A few months after Schaub's discovery, the founders of the initially binational German-French association "Begegnungen auf der Grenze e.V." chose this small rooster as their logo. The painter Hans Dahlem was commissioned to design the motif and, at the same time, had a limited edition printed. The founding director of the academy, Arno Krause, acquired the original painting from the association "Begegnungen auf der Grenze" for the academy.

Hans Dahlem (*1928 in Blieskastel, †2006 in Saarbrücken, both in Germany) was a painter, graphic and object artist and also a friend of Arno Krause.
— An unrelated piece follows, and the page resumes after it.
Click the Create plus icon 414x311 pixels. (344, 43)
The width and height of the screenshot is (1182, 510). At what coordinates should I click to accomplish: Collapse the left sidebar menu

He was one of the artists who significantly developed Saarland art in the post-war period. He held two ehibits at the Academy - in 1972, he showed his works in a solo exhibition and in 1974 in a joint exhibition of the group "Fisematenten". Surrealism influenced his work, as did, at times, Cubism. Dahlem often chose contemporary prose and poetry as the leitmotif of his works, drawing particular inspiration from his close friend Ludwig Harig, a writer and literary translator from Saarland. He was equally fascinated by mythical or rational explanations of different peoples relating to the origins of the world (cosmogony). This motif had determined his work in almost infinite variations since 1963.